*EXERCISE OBJECTIVE:* Output, without alteration, the first line of the entries and each line after it, stopping with the line that contains "You are a computer-use agent. Viewport: 1352px".

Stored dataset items
# # #
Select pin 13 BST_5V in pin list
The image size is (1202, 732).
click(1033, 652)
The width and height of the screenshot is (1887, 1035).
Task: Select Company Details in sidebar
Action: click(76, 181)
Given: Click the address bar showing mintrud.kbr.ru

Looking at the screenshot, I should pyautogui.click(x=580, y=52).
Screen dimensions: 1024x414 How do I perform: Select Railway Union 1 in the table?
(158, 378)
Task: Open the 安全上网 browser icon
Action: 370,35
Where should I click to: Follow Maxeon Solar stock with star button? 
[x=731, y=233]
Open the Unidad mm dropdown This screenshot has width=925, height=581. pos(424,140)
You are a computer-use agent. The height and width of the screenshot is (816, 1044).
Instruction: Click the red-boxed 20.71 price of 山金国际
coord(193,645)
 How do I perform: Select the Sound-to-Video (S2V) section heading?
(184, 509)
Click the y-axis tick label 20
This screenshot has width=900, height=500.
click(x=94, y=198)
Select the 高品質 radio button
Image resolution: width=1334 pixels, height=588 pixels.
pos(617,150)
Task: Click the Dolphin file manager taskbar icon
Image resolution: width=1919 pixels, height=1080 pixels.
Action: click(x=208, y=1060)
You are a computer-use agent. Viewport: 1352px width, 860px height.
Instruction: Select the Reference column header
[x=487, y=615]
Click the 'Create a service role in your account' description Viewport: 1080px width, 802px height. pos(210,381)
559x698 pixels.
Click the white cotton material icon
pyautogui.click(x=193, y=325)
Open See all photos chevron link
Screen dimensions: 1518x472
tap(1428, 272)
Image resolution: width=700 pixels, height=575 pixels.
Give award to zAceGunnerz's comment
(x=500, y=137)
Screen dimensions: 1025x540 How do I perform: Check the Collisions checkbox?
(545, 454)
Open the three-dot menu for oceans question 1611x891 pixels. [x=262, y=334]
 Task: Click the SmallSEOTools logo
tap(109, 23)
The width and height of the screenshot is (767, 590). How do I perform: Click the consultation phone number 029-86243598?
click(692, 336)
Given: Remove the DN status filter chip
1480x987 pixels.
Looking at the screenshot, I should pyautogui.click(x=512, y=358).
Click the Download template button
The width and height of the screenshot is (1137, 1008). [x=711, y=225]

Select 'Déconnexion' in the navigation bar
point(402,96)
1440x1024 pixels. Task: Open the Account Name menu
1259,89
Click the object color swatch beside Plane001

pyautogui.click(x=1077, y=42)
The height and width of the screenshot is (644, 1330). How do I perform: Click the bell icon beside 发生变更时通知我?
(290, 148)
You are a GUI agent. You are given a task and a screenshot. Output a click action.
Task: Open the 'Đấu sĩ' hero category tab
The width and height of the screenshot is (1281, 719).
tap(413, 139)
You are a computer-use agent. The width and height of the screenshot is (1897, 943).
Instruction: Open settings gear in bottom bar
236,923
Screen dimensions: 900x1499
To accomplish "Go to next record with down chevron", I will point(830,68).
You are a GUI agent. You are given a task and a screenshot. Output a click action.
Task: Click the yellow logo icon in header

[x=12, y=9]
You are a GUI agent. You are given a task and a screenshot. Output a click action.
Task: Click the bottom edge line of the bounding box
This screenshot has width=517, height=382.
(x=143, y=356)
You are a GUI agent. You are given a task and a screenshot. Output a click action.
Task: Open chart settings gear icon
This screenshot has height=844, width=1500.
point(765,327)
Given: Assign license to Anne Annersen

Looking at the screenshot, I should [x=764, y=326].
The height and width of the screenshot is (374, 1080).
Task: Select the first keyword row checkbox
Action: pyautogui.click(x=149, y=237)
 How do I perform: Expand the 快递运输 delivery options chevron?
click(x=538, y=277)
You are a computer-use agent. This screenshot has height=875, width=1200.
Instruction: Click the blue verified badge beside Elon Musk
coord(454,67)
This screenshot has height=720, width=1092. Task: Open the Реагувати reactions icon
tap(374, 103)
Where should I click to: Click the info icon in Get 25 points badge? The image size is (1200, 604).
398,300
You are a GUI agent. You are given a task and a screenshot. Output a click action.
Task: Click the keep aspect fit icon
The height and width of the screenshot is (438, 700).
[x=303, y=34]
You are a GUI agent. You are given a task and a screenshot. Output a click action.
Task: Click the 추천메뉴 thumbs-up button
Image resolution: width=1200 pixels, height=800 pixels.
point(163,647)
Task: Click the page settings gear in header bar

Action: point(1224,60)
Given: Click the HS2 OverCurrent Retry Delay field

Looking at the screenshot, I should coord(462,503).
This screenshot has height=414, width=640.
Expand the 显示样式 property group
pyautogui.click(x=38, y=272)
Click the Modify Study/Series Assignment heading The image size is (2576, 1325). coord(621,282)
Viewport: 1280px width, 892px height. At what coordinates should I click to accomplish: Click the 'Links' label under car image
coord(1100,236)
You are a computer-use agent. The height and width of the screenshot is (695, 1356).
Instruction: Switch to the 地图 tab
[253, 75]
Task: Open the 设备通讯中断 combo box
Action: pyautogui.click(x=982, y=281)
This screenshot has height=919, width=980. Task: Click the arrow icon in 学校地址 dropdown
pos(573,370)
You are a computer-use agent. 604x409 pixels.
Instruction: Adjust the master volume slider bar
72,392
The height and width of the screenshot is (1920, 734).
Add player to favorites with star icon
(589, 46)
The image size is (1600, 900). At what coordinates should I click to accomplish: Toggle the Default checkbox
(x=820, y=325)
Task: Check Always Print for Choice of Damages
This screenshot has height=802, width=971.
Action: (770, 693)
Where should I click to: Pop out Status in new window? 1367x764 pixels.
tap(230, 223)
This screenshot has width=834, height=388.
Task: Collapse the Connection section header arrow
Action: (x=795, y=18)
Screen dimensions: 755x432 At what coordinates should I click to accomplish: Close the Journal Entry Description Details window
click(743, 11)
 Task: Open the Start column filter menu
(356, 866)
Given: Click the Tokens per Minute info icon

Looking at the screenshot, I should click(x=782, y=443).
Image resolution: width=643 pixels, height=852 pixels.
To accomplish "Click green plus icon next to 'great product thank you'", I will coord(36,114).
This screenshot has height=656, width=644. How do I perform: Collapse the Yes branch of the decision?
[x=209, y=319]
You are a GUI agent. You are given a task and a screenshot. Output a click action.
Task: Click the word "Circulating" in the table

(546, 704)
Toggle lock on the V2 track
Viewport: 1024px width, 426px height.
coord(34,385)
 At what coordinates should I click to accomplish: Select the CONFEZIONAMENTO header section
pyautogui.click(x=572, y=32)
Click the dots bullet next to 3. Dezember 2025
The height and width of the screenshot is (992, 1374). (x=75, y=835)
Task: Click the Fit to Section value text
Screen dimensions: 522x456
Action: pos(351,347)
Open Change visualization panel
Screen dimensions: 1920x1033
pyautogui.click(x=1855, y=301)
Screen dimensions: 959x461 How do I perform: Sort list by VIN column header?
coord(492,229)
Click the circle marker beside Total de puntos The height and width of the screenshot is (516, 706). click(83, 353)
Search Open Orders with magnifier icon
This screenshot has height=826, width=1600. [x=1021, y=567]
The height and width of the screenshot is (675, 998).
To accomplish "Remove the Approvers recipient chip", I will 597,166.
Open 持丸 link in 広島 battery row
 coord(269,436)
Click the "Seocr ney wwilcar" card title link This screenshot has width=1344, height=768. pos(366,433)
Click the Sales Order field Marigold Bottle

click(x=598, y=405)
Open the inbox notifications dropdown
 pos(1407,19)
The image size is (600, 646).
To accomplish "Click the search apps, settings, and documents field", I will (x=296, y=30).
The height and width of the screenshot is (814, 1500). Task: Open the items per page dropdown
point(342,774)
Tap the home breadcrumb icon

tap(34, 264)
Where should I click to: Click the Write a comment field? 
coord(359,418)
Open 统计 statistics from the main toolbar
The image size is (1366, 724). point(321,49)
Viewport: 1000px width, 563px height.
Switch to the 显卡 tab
# # #
*RESPONSE AREA:*
Select pin 13 BST_5V in pin list
The image size is (1202, 732).
click(1033, 652)
The width and height of the screenshot is (1887, 1035).
Task: Select Company Details in sidebar
Action: click(76, 181)
Given: Click the address bar showing mintrud.kbr.ru

Looking at the screenshot, I should pyautogui.click(x=580, y=52).
Screen dimensions: 1024x414 How do I perform: Select Railway Union 1 in the table?
(158, 378)
Task: Open the 安全上网 browser icon
Action: 370,35
Where should I click to: Follow Maxeon Solar stock with star button? 
[x=731, y=233]
Open the Unidad mm dropdown This screenshot has width=925, height=581. pos(424,140)
You are a computer-use agent. The height and width of the screenshot is (816, 1044).
Instruction: Click the red-boxed 20.71 price of 山金国际
coord(193,645)
 How do I perform: Select the Sound-to-Video (S2V) section heading?
(184, 509)
Click the y-axis tick label 20
This screenshot has width=900, height=500.
click(x=94, y=198)
Select the 高品質 radio button
Image resolution: width=1334 pixels, height=588 pixels.
pos(617,150)
Task: Click the Dolphin file manager taskbar icon
Image resolution: width=1919 pixels, height=1080 pixels.
Action: click(x=208, y=1060)
You are a computer-use agent. Viewport: 1352px width, 860px height.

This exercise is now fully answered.